* **Provided data**:
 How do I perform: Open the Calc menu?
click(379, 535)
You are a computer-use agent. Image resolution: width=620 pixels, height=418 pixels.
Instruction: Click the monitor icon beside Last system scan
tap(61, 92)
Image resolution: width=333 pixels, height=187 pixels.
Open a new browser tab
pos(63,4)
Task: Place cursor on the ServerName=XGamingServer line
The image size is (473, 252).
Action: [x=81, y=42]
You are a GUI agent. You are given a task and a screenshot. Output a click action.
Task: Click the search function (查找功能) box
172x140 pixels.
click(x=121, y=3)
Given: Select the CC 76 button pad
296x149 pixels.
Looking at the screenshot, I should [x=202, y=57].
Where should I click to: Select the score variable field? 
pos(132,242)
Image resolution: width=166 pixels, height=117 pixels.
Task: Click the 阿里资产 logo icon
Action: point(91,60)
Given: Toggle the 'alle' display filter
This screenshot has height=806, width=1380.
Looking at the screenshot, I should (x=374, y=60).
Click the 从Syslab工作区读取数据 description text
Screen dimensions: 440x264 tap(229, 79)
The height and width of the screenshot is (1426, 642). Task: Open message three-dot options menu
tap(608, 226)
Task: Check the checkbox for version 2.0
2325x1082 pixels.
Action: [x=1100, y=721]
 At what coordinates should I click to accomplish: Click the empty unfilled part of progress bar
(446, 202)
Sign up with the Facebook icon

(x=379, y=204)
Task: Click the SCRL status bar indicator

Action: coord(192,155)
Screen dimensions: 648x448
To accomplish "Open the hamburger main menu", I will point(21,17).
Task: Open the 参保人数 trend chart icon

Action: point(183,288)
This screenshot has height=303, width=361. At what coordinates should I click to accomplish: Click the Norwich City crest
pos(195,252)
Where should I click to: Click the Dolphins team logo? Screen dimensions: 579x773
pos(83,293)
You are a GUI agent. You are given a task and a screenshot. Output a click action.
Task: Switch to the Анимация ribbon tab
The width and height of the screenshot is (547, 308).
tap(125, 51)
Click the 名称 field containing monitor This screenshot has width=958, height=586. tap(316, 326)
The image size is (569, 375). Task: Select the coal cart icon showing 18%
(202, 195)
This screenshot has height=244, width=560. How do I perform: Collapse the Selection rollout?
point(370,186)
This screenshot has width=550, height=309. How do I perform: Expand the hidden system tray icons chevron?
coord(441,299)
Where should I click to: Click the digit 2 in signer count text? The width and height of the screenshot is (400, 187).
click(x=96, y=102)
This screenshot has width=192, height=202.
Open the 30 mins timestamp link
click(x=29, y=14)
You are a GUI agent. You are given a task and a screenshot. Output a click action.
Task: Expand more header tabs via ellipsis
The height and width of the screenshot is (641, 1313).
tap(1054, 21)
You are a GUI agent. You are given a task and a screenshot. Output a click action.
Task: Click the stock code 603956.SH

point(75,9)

* **Task description**:
Give again, word for word, the lines of the listing, starting at its first line and ending with the line containing "Given: Select the CC 76 button pad".

* **Answer box**:
 How do I perform: Open the Calc menu?
click(379, 535)
You are a computer-use agent. Image resolution: width=620 pixels, height=418 pixels.
Instruction: Click the monitor icon beside Last system scan
tap(61, 92)
Image resolution: width=333 pixels, height=187 pixels.
Open a new browser tab
pos(63,4)
Task: Place cursor on the ServerName=XGamingServer line
The image size is (473, 252).
Action: [x=81, y=42]
You are a GUI agent. You are given a task and a screenshot. Output a click action.
Task: Click the search function (查找功能) box
172x140 pixels.
click(x=121, y=3)
Given: Select the CC 76 button pad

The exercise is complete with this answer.